Klara lloró de amor cuando supo por qué el certificado le había llegado en cuatro pedazos.
—Así es todavía más valioso para mí —dijo—. Será un orgullo enmarcarlo.
Fue la hora en que él decidió que la capacidad de mentir con arte era un don estimable y, en efecto, madre e hijo pasaron una noche deliciosa. Paula se durmió enseguida y ellos, sentados juntos en el sofá, rememoraron viejos tiempos, de cuando Adolf tenía dos y tres años.
Fue una ocasión especial. El año anterior, cada fin de semana que volvía de Steyr, había llegado a cansarse de escuchar a Klara hablando de Alois. Para ella, había que recordar al difunto como un pilar del imperio, como un funcionario profundamente abnegado. Sus pipas de arcilla y de larga boquilla estaban expuestas sobre la campana de la chimenea, cada una reposando en un soporte especial. El evangelio familiar daba por sentado que Alois había dado su bendición a Adolf. Era una bendición tener un padre que, en su carrera, había escalado el equivalente de una montaña.

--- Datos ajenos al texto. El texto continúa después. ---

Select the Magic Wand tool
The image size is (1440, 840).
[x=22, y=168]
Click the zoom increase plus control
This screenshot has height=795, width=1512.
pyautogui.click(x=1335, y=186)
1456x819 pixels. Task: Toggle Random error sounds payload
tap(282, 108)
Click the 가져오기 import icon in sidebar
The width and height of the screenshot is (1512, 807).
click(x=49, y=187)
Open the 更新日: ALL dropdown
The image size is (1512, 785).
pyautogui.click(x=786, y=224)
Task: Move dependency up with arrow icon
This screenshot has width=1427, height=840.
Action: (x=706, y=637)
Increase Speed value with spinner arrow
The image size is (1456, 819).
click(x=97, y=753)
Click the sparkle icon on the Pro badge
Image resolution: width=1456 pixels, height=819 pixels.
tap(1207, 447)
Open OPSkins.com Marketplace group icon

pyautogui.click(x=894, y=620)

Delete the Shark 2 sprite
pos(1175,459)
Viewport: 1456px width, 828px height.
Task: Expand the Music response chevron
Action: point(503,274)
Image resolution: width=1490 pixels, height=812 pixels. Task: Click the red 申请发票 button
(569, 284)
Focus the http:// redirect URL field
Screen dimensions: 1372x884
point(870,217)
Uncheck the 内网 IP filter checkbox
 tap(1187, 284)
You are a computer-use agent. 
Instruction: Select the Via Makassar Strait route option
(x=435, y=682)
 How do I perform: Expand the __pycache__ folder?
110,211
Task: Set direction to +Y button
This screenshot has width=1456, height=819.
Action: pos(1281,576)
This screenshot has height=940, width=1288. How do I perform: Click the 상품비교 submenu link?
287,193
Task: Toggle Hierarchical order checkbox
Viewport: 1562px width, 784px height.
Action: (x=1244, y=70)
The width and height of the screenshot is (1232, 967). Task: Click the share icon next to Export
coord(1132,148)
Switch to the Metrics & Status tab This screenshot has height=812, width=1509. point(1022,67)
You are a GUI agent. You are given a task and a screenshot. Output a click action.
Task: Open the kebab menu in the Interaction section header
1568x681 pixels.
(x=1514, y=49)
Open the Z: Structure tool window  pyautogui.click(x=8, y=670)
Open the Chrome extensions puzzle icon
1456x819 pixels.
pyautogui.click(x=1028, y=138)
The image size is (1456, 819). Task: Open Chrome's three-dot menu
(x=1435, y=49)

Yo me disponía a decirle esto mismo. Por entonces yo quería implantarle una idea en el cerebro: la de que Alois le había dado a Adolf la oportunidad de comenzar desde un lugar más alto que su padre, para que de esta forma llegara a ser un individuo más prestigioso. No sabría decir si Klara tenía más influencia que yo en este tema, pero estos pensamientos quedaron tan arraigados en la mente de Adolf que cuando escribió Mi lucha, diecinueve años después, en 1924, hablaría de Alois elogiosamente:
Sin haber cumplido aún trece años, el niño que era entonces recogió sus cosas y abandonó su terruño, Waldviertel. Debió de ser una resolución amarga la que le llevó a emprender la ruta hacia lo desconocido con sólo tres florines para el viaje. Cuando el chico de trece años tuvo diecisiete, larga era su experiencia de penalidades. Una pobreza y desdichas interminables fortalecieron su determinación con toda la tenacidad de quien se ha hecho «viejo» por culpa de una tristeza incesante. Aunque aún era casi un niño, el chico de diecisiete se aferró a su decisión y se hizo funcionario. Ya se había cumplido la promesa que el pobre antaño había formulado de que no volvería a su pueblo natal hasta ser alguien.